Mortgage Daily

Published On: May 25, 2011

A new correspondent lending business at Quicken Loans Inc. is targeting small financial institutions.

The Detroit-based company announced that its Quicken Loans Mortgage Services division has opened up a correspondent lending platform for community banks and credit unions.

Clients of the new channel will be able to close and fund mortgages in their own names.

Quicken programs include conforming and government mortgages. A spokeswoman said requirements to become approved as a Quicken correspondent “will very closely mirror what is currently in place from FHA.”

Last year, Quicken originally said that the Charlotte, N.C.-based mortgage services business would offer fulfillment services to community banks and credit unions. The expansion appears to be an extension of that move.

The new channel appears to be an affinity-correspondent hybrid — with the financial institution starting the mortgage application, maintaining contact with the prospective borrower and closing the loan at the bank or credit union.

For its part, Quicken says the correspondent operation provides the support and services needed to close the loan and get it sold to Quicken Loans.

The move into third-party originations by one-year-old Quicken Loan Mortgage Services is an about-face for Quicken, which had previously been adamant about proclaiming its retail-only status.

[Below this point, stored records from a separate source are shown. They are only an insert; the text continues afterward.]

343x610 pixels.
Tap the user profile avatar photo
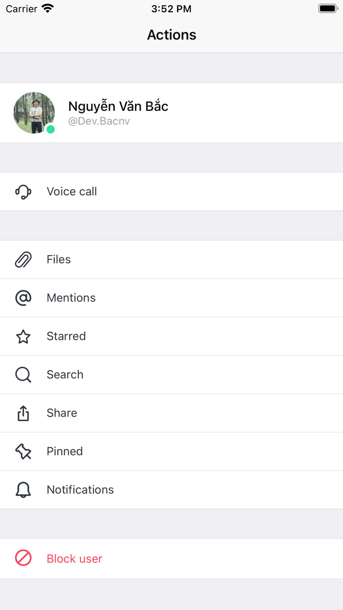(x=32, y=112)
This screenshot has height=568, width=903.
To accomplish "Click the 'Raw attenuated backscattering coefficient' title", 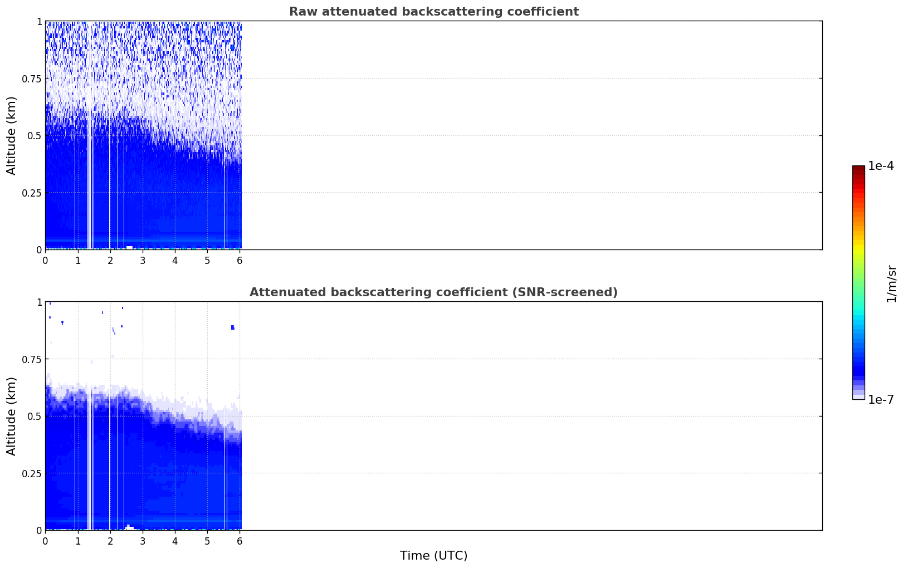I will 433,12.
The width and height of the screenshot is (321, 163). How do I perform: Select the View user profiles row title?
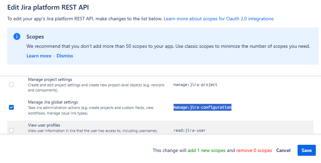click(x=44, y=125)
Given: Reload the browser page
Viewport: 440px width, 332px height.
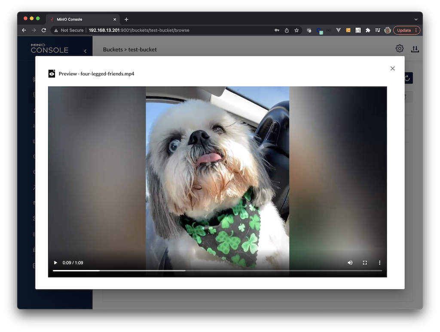Looking at the screenshot, I should pos(43,31).
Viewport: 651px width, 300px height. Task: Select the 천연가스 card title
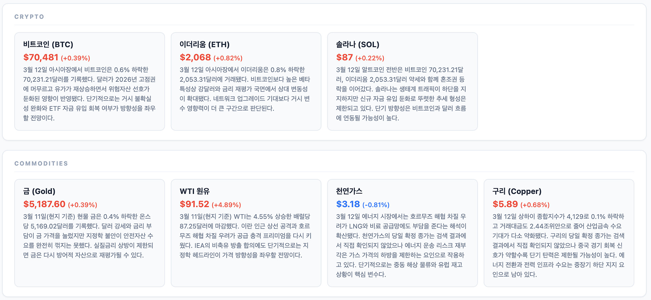(349, 191)
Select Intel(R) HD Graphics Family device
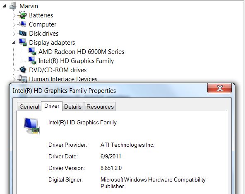The height and width of the screenshot is (194, 245). [x=76, y=61]
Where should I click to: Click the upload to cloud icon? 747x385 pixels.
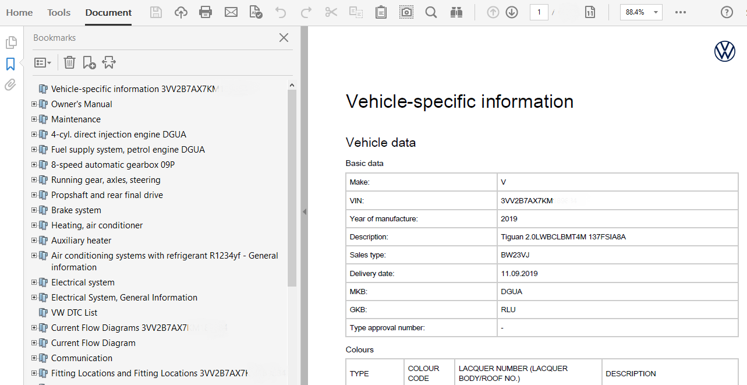pos(181,12)
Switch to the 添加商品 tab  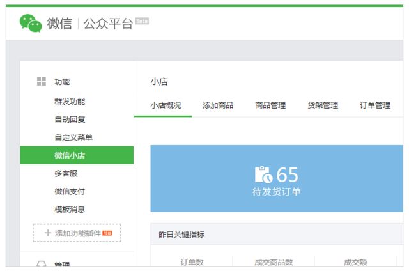(x=218, y=105)
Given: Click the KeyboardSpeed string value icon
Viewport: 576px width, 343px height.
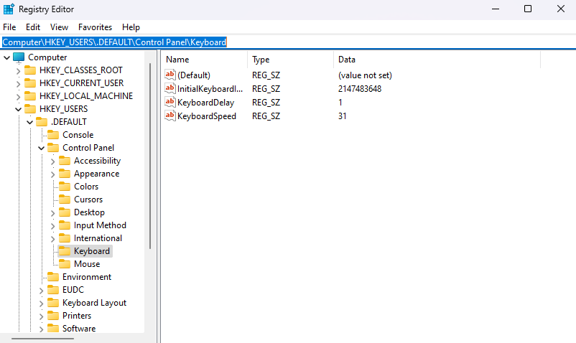Looking at the screenshot, I should pyautogui.click(x=170, y=116).
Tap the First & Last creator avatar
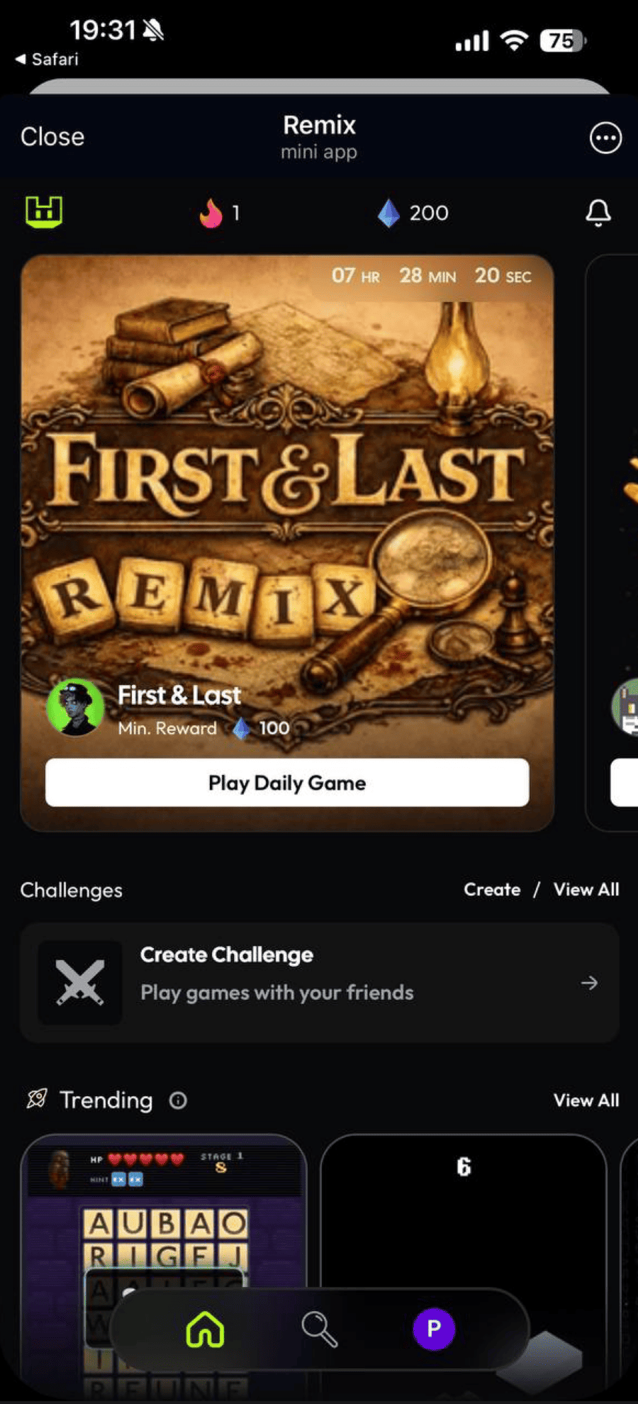The height and width of the screenshot is (1404, 638). pos(75,707)
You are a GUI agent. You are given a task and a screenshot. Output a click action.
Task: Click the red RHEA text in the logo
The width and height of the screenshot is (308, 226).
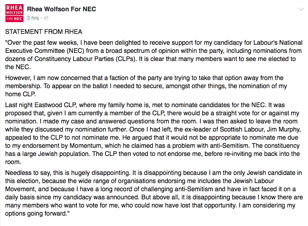tap(14, 8)
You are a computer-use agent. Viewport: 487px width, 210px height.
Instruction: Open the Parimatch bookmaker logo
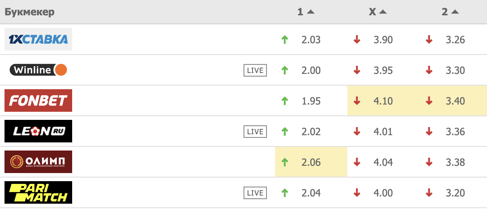(38, 192)
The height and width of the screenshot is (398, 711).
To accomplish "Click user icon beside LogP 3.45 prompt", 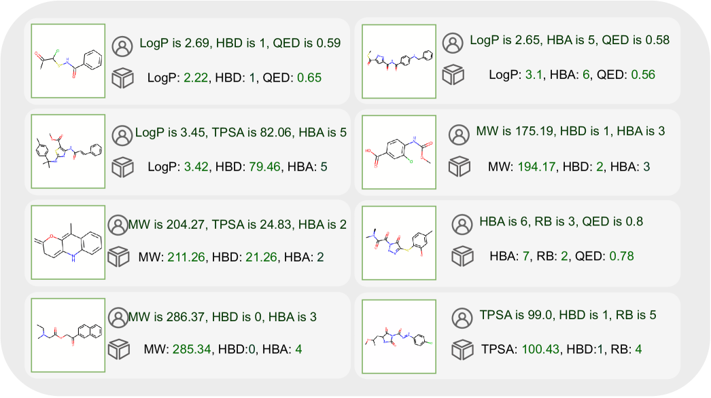I will (x=122, y=134).
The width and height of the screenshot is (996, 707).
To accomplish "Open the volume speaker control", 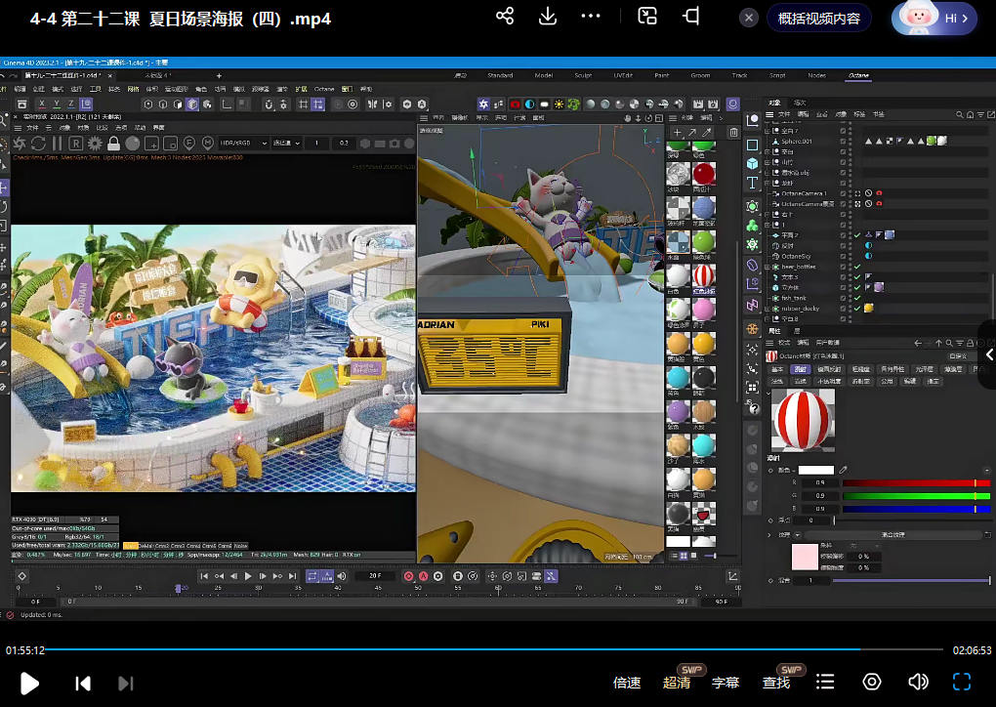I will pos(918,682).
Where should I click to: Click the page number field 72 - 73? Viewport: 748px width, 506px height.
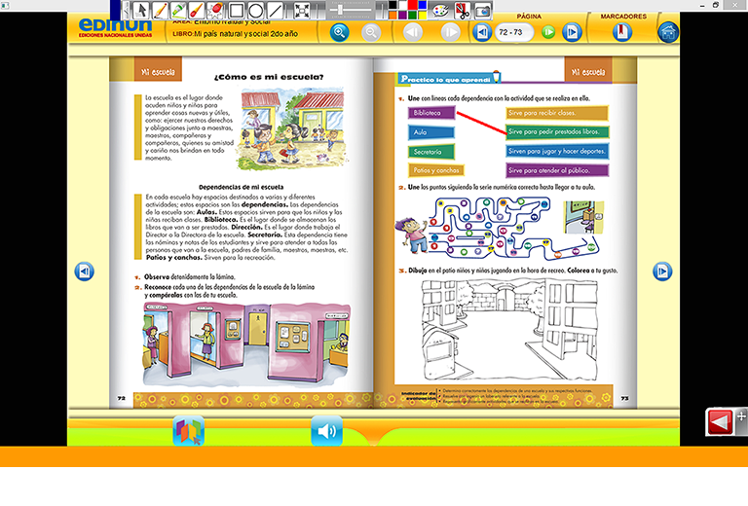[513, 32]
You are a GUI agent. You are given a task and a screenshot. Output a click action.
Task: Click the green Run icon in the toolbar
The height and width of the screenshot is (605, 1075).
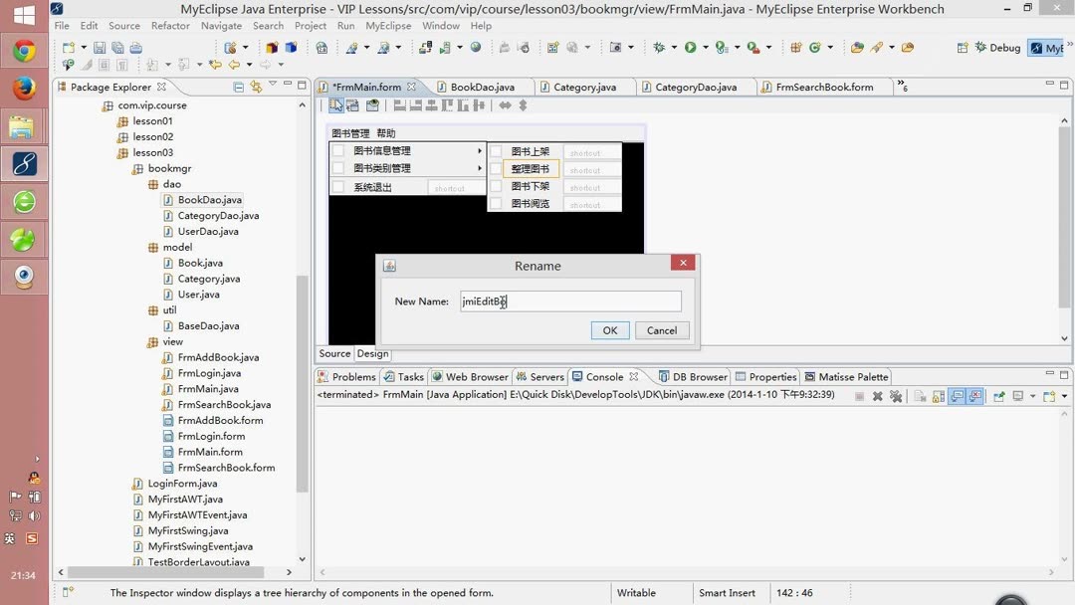[690, 47]
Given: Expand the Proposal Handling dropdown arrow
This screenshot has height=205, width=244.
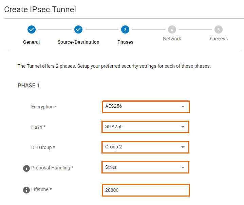Looking at the screenshot, I should [183, 167].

But Tod Highfield, a divisional vice president for the mortgage services business, called the expansion logical, noting that clients can take advantage of their own local presence while gaining access to Quicken programs.

“With increased rules determining who can originate mortgages, many banks and credit unions have found themselves with a desire to offer home loans, but not a large enough need to justify the cost of hiring a large staff of mortgage consultants and underwriters,” Highfield explained in the statement.

The executive’s comments seem to highlight a federal requirement that originators at non-bank lenders be licensed despite that loan officers at banks and credit unions don’t need a license. Other firms have been actively following this strategy to tap top-producing originators for multi-state originations who would otherwise need multi-state licensing at non-bank lenders.